Grace Wallack, a 3L, remembered a similarly gendered divide in the wake of the 2016 election during her 1L year. The election, she recalled, “was clearly especially hard for women and people of color.” But, she said, “Many white men in my section were noticeably unaffected and were often absent from our community meetings.” She continued, “It became quite obvious on whom the emotional toll fell.”       

This gendered imbalance is not Harvard-specific. Just as women, people of color, LGBTQ people, and survivors on our campus disproportionately bore the burden of challenging the Kavanaugh confirmation, so too do these groups frequently take on the unpaid labor of organizing and volunteering for political and social movements. Journalist Rebecca Traister documents this trend throughout her recent book Good and Mad, but one vignette in particular stands out: when Trump announced his travel ban in 2017 (certainly not a gendered issue), protesters and public interest lawyers rushed to airports across the nation to offer support and legal aid. The majority of those protesters and lawyers were women.

And yet, men continue to outnumber women in the federal judiciary, in Congress, and in positions of political power. Indeed, the law clerks on the Supreme Court are still mostly white and mostly men. The HLS administration must commit to addressing these disparities and to examining the ways in which the gendered grade gap at Harvard widens the gendered gaps in politics and legal professions throughout the country.

The administration can begin by collecting data on the gendered inequity in academic honors at the law school and investigating its causes. The women students who collected last year’s data used a left-over commencement pamphlet to tally, by hand, the men and women recipients of Latin Honors.
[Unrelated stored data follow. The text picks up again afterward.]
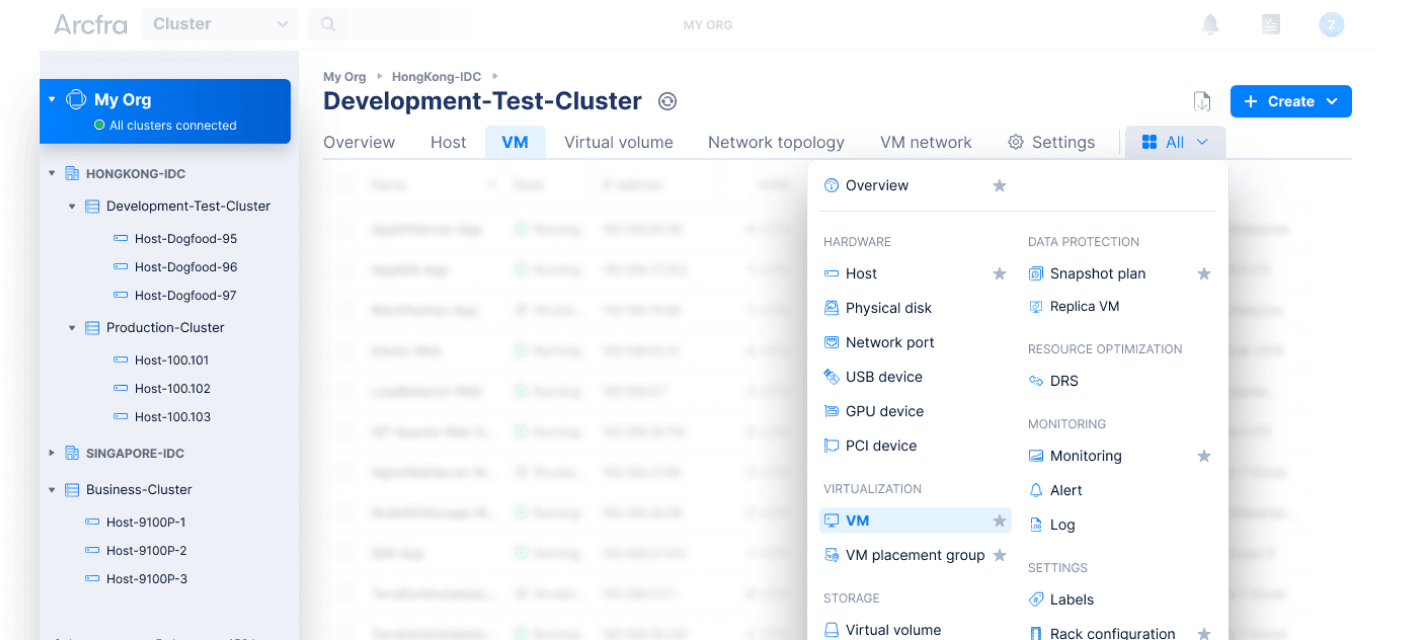
Task: Select Host-Dogfood-96 in the tree
Action: [185, 267]
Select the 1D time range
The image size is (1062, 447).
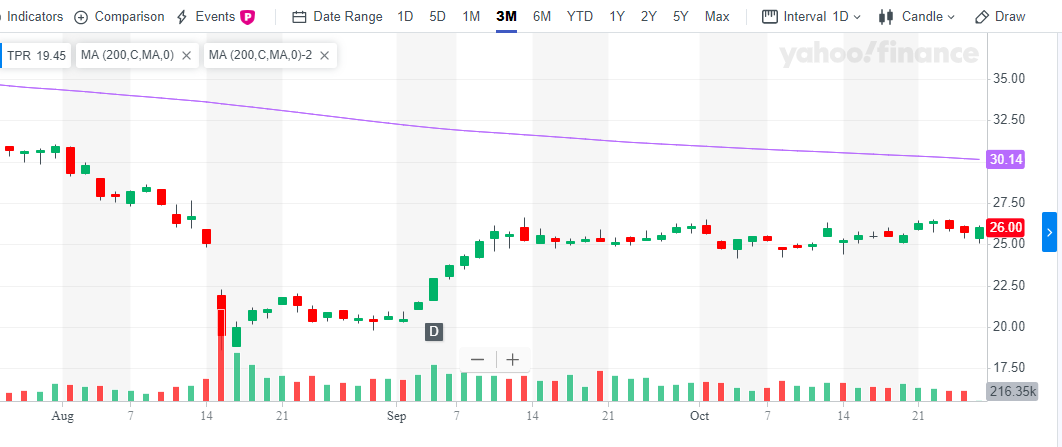405,17
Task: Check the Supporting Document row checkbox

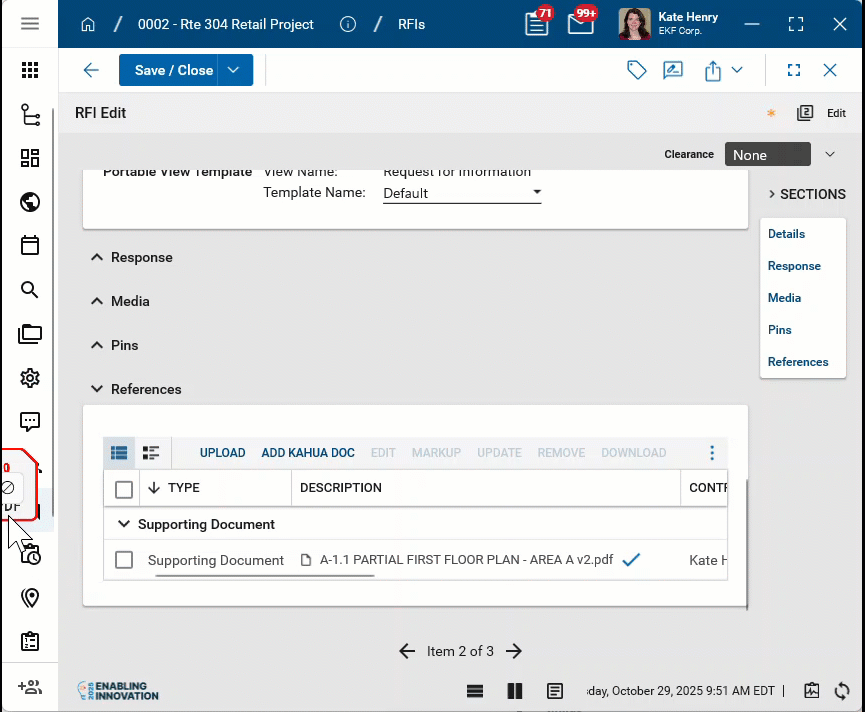Action: tap(124, 560)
They acknowledge “this method is imperfect because it relies in part on assumptions about gender” and they “urge the HLS administration to begin recording and collecting this information.” Harvard even places the burden of discovering and disclosing gendered inequities on the very women these inequities harm.

When an administration fails to address school-wide inequities, both racial and gendered, students must shoulder the organizational and emotional labor of uncovering and correcting those failures, of fighting for a more equitable school. Indeed, the students most harmed by these inequities—women, people of color, queer, trans and nonbinary folks, survivors—disproportionately assume this labor. It is unsurprising, then, that inequities arise and persist: more men receive Honors, more men receive tenure, more men receive prestigious clerkships. I urge the administration to interrogate the ways in which it is complicit in entrenching these inequities.